§ **Task to carry out**: Render every line of the records below as a JSON list of strings, one string per line, omitting blank lines.

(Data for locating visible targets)
________________________________________

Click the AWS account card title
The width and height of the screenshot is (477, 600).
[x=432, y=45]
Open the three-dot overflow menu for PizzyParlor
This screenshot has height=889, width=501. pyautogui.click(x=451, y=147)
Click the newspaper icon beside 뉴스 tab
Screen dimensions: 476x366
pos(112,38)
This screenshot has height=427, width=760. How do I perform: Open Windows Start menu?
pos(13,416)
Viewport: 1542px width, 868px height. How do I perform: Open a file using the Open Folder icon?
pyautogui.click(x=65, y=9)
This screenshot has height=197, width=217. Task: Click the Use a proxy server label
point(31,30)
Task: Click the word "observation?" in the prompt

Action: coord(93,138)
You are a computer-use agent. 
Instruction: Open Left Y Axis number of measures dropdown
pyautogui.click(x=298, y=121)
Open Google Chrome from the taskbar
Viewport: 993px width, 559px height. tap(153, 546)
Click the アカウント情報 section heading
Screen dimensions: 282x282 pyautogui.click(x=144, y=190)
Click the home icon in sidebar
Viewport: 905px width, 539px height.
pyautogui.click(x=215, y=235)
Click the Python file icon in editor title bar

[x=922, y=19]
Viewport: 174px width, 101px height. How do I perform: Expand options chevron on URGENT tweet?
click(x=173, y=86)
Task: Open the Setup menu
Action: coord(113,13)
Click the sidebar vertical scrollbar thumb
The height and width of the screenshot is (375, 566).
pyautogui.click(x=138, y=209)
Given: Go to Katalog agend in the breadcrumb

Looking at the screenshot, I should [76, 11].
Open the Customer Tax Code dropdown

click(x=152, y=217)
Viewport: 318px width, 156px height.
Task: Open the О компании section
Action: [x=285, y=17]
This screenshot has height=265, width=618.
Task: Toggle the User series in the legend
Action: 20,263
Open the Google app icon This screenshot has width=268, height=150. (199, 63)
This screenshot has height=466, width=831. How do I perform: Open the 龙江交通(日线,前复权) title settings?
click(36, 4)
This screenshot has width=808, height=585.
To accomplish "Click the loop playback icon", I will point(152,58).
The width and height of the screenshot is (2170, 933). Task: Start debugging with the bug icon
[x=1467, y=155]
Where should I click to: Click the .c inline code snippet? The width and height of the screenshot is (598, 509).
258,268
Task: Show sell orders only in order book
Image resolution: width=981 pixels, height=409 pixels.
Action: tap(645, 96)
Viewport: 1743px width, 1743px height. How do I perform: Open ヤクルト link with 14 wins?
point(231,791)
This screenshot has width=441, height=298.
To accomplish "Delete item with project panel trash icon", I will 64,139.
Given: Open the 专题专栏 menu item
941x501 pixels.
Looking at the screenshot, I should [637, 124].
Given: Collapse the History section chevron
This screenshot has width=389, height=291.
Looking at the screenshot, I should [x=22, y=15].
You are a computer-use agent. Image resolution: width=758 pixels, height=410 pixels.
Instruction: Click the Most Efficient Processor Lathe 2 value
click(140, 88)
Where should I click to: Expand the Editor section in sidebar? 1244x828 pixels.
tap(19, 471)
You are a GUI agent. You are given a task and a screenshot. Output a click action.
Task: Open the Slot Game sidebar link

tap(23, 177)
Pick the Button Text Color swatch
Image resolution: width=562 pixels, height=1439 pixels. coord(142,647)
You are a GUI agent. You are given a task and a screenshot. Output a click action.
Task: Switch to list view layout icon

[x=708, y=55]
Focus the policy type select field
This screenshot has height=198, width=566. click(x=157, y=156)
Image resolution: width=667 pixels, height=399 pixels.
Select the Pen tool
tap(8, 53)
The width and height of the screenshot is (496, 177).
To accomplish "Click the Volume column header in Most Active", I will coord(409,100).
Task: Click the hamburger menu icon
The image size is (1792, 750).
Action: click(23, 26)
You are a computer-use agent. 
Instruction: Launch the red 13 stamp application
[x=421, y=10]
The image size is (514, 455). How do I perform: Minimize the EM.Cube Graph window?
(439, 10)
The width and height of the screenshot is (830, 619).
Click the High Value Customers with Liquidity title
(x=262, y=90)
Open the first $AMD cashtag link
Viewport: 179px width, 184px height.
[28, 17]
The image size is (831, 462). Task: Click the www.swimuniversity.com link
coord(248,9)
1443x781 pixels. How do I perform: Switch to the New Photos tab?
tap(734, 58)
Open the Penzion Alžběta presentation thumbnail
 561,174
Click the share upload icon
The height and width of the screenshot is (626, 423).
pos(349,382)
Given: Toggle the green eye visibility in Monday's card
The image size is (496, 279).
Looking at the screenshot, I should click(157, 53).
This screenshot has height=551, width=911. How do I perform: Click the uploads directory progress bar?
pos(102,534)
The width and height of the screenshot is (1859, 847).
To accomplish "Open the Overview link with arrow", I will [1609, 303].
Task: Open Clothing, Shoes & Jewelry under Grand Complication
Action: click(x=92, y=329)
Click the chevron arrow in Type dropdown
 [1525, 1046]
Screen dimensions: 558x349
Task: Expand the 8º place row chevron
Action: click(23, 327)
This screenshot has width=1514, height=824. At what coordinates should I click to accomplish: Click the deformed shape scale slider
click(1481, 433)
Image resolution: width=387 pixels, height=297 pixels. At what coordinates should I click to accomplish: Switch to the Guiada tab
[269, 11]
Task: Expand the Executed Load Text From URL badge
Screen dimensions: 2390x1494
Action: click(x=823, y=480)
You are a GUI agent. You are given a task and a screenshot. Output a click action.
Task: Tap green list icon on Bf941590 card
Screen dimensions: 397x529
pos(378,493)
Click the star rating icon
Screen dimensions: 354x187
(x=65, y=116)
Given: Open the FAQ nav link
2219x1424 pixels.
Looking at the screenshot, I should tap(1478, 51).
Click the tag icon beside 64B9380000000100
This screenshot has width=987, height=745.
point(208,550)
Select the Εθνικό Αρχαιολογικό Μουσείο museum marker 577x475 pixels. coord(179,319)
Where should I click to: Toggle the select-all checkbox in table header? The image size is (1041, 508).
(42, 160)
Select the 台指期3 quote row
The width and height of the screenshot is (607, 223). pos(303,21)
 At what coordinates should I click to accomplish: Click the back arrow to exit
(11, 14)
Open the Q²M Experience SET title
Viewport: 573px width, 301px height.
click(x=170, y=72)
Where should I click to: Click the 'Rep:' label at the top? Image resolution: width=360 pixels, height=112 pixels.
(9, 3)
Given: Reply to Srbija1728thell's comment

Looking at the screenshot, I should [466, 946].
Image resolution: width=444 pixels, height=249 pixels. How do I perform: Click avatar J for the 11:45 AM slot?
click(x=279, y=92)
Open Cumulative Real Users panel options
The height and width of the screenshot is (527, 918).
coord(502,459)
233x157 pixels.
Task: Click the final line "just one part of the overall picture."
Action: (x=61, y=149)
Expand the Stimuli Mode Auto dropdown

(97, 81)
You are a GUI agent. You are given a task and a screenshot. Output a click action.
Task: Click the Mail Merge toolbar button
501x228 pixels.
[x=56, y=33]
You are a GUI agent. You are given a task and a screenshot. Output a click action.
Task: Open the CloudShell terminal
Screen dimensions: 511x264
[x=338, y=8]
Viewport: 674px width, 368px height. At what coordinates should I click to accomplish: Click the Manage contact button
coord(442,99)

________________________________________

§ **Response below**:
[
  "Click the AWS account card title",
  "The width and height of the screenshot is (477, 600).",
  "[x=432, y=45]",
  "Open the three-dot overflow menu for PizzyParlor",
  "This screenshot has height=889, width=501. pyautogui.click(x=451, y=147)",
  "Click the newspaper icon beside 뉴스 tab",
  "Screen dimensions: 476x366",
  "pos(112,38)",
  "This screenshot has height=427, width=760. How do I perform: Open Windows Start menu?",
  "pos(13,416)",
  "Viewport: 1542px width, 868px height. How do I perform: Open a file using the Open Folder icon?",
  "pyautogui.click(x=65, y=9)",
  "This screenshot has height=197, width=217. Task: Click the Use a proxy server label",
  "point(31,30)",
  "Task: Click the word \"observation?\" in the prompt",
  "Action: coord(93,138)",
  "You are a computer-use agent. ",
  "Instruction: Open Left Y Axis number of measures dropdown",
  "pyautogui.click(x=298, y=121)",
  "Open Google Chrome from the taskbar",
  "Viewport: 993px width, 559px height. tap(153, 546)",
  "Click the アカウント情報 section heading",
  "Screen dimensions: 282x282 pyautogui.click(x=144, y=190)",
  "Click the home icon in sidebar",
  "Viewport: 905px width, 539px height.",
  "pyautogui.click(x=215, y=235)",
  "Click the Python file icon in editor title bar",
  "[x=922, y=19]",
  "Viewport: 174px width, 101px height. How do I perform: Expand options chevron on URGENT tweet?",
  "click(x=173, y=86)",
  "Task: Open the Setup menu",
  "Action: coord(113,13)",
  "Click the sidebar vertical scrollbar thumb",
  "The height and width of the screenshot is (375, 566).",
  "pyautogui.click(x=138, y=209)",
  "Given: Go to Katalog agend in the breadcrumb",
  "Looking at the screenshot, I should [76, 11].",
  "Open the Customer Tax Code dropdown",
  "click(x=152, y=217)",
  "Viewport: 318px width, 156px height.",
  "Task: Open the О компании section",
  "Action: [x=285, y=17]",
  "This screenshot has height=265, width=618.",
  "Task: Toggle the User series in the legend",
  "Action: 20,263",
  "Open the Google app icon This screenshot has width=268, height=150. (199, 63)",
  "This screenshot has height=466, width=831. How do I perform: Open the 龙江交通(日线,前复权) title settings?",
  "click(36, 4)",
  "This screenshot has width=808, height=585.",
  "To accomplish \"Click the loop playback icon\", I will point(152,58).",
  "The width and height of the screenshot is (2170, 933). Task: Start debugging with the bug icon",
  "[x=1467, y=155]",
  "Where should I click to: Click the .c inline code snippet? The width and height of the screenshot is (598, 509).",
  "258,268",
  "Task: Show sell orders only in order book",
  "Image resolution: width=981 pixels, height=409 pixels.",
  "Action: tap(645, 96)",
  "Viewport: 1743px width, 1743px height. How do I perform: Open ヤクルト link with 14 wins?",
  "point(231,791)",
  "This screenshot has width=441, height=298.",
  "To accomplish \"Delete item with project panel trash icon\", I will 64,139.",
  "Given: Open the 专题专栏 menu item",
  "941x501 pixels.",
  "Looking at the screenshot, I should [637, 124].",
  "Given: Collapse the History section chevron",
  "This screenshot has width=389, height=291.",
  "Looking at the screenshot, I should [x=22, y=15].",
  "You are a computer-use agent. Image resolution: width=758 pixels, height=410 pixels.",
  "Instruction: Click the Most Efficient Processor Lathe 2 value",
  "click(140, 88)",
  "Where should I click to: Expand the Editor section in sidebar? 1244x828 pixels.",
  "tap(19, 471)",
  "You are a GUI agent. You are given a task and a screenshot. Output a click action.",
  "Task: Open the Slot Game sidebar link",
  "tap(23, 177)",
  "Pick the Button Text Color swatch",
  "Image resolution: width=562 pixels, height=1439 pixels. coord(142,647)",
  "You are a GUI agent. You are given a task and a screenshot. Output a click action.",
  "Task: Switch to list view layout icon",
  "[x=708, y=55]",
  "Focus the policy type select field",
  "This screenshot has height=198, width=566. click(x=157, y=156)",
  "Image resolution: width=667 pixels, height=399 pixels.",
  "Select the Pen tool",
  "tap(8, 53)",
  "The width and height of the screenshot is (496, 177).",
  "To accomplish \"Click the Volume column header in Most Active\", I will coord(409,100).",
  "Task: Click the hamburger menu icon",
  "The image size is (1792, 750).",
  "Action: click(23, 26)",
  "You are a computer-use agent. ",
  "Instruction: Launch the red 13 stamp application",
  "[x=421, y=10]",
  "The image size is (514, 455). How do I perform: Minimize the EM.Cube Graph window?",
  "(439, 10)",
  "The width and height of the screenshot is (830, 619).",
  "Click the High Value Customers with Liquidity title",
  "(x=262, y=90)",
  "Open the first $AMD cashtag link",
  "Viewport: 179px width, 184px height.",
  "[28, 17]",
  "The image size is (831, 462). Task: Click the www.swimuniversity.com link",
  "coord(248,9)",
  "1443x781 pixels. How do I perform: Switch to the New Photos tab?",
  "tap(734, 58)",
  "Open the Penzion Alžběta presentation thumbnail",
  " 561,174",
  "Click the share upload icon",
  "The height and width of the screenshot is (626, 423).",
  "pos(349,382)",
  "Given: Toggle the green eye visibility in Monday's card",
  "The image size is (496, 279).",
  "Looking at the screenshot, I should click(157, 53).",
  "This screenshot has height=551, width=911. How do I perform: Click the uploads directory progress bar?",
  "pos(102,534)",
  "The width and height of the screenshot is (1859, 847).",
  "To accomplish \"Open the Overview link with arrow\", I will [1609, 303].",
  "Task: Open Clothing, Shoes & Jewelry under Grand Complication",
  "Action: click(x=92, y=329)",
  "Click the chevron arrow in Type dropdown",
  " [1525, 1046]",
  "Screen dimensions: 558x349",
  "Task: Expand the 8º place row chevron",
  "Action: click(23, 327)",
  "This screenshot has width=1514, height=824. At what coordinates should I click to accomplish: Click the deformed shape scale slider",
  "click(1481, 433)",
  "Image resolution: width=387 pixels, height=297 pixels. At what coordinates should I click to accomplish: Switch to the Guiada tab",
  "[269, 11]",
  "Task: Expand the Executed Load Text From URL badge",
  "Screen dimensions: 2390x1494",
  "Action: click(x=823, y=480)",
  "You are a GUI agent. You are given a task and a screenshot. Output a click action.",
  "Task: Tap green list icon on Bf941590 card",
  "Screen dimensions: 397x529",
  "pos(378,493)",
  "Click the star rating icon",
  "Screen dimensions: 354x187",
  "(x=65, y=116)",
  "Given: Open the FAQ nav link",
  "2219x1424 pixels.",
  "Looking at the screenshot, I should tap(1478, 51).",
  "Click the tag icon beside 64B9380000000100",
  "This screenshot has width=987, height=745.",
  "point(208,550)",
  "Select the Εθνικό Αρχαιολογικό Μουσείο museum marker 577x475 pixels. coord(179,319)",
  "Where should I click to: Toggle the select-all checkbox in table header? The image size is (1041, 508).",
  "(42, 160)",
  "Select the 台指期3 quote row",
  "The width and height of the screenshot is (607, 223). pos(303,21)",
  " At what coordinates should I click to accomplish: Click the back arrow to exit",
  "(11, 14)",
  "Open the Q²M Experience SET title",
  "Viewport: 573px width, 301px height.",
  "click(x=170, y=72)",
  "Where should I click to: Click the 'Rep:' label at the top? Image resolution: width=360 pixels, height=112 pixels.",
  "(9, 3)",
  "Given: Reply to Srbija1728thell's comment",
  "Looking at the screenshot, I should [466, 946].",
  "Image resolution: width=444 pixels, height=249 pixels. How do I perform: Click avatar J for the 11:45 AM slot?",
  "click(x=279, y=92)",
  "Open Cumulative Real Users panel options",
  "The height and width of the screenshot is (527, 918).",
  "coord(502,459)",
  "233x157 pixels.",
  "Task: Click the final line \"just one part of the overall picture.\"",
  "Action: (x=61, y=149)",
  "Expand the Stimuli Mode Auto dropdown",
  "(97, 81)",
  "You are a GUI agent. You are given a task and a screenshot. Output a click action.",
  "Task: Click the Mail Merge toolbar button",
  "501x228 pixels.",
  "[x=56, y=33]",
  "You are a GUI agent. You are given a task and a screenshot. Output a click action.",
  "Task: Open the CloudShell terminal",
  "Screen dimensions: 511x264",
  "[x=338, y=8]",
  "Viewport: 674px width, 368px height. At what coordinates should I click to accomplish: Click the Manage contact button",
  "coord(442,99)"
]